Return only that part of the material below which starts with the line containing "Click the Machine value Tajima" and goes on through the line containing "Click help icon", restated exactly.

Exercise input:
--------------------

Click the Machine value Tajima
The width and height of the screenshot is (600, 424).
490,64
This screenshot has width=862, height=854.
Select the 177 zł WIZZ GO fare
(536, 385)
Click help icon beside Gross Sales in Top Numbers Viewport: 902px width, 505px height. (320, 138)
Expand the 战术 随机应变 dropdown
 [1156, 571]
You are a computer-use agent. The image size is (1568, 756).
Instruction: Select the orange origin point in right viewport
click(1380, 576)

--------------------

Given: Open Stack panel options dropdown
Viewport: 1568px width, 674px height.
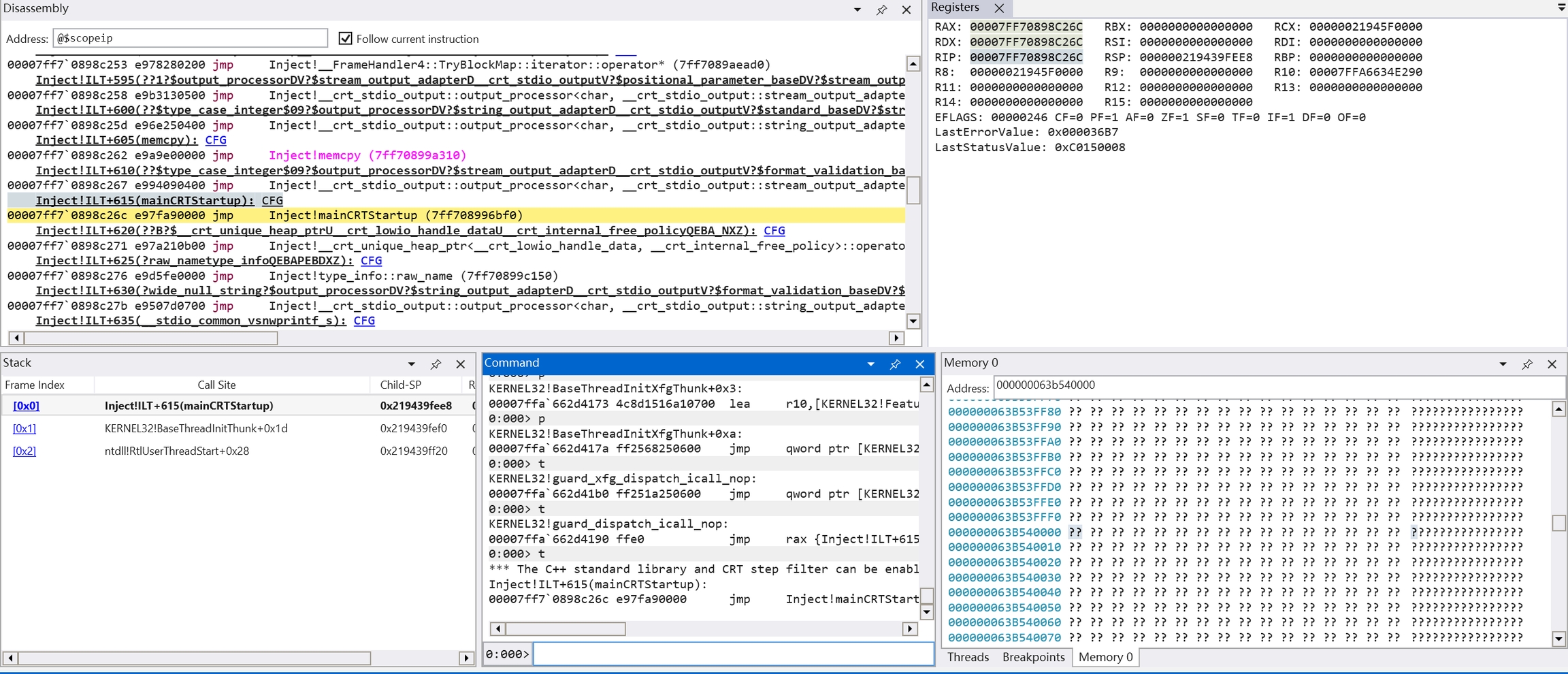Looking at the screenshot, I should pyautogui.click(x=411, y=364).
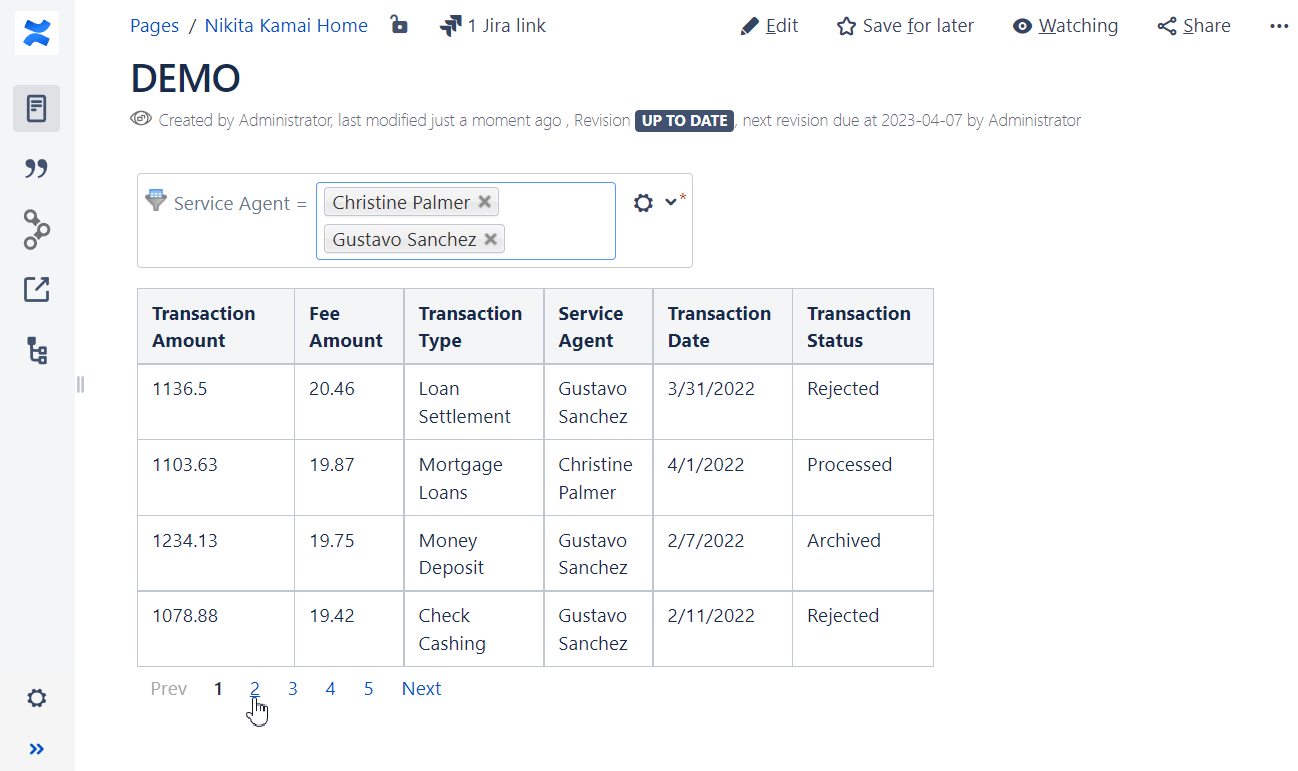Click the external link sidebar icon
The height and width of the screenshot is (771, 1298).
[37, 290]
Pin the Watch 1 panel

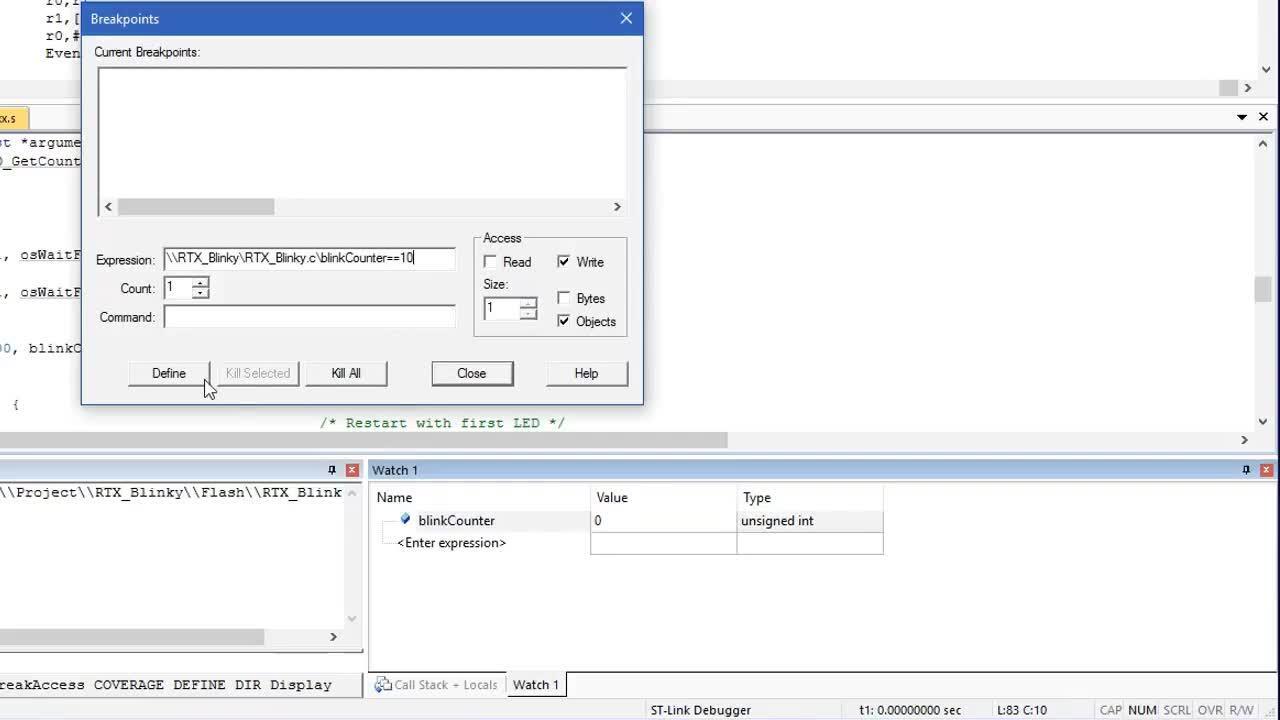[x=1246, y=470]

--------------------

Problem solution:
Click the Machine value Tajima
The width and height of the screenshot is (600, 424).
490,64
This screenshot has width=862, height=854.
Select the 177 zł WIZZ GO fare
(536, 385)
Click help icon beside Gross Sales in Top Numbers Viewport: 902px width, 505px height. (320, 138)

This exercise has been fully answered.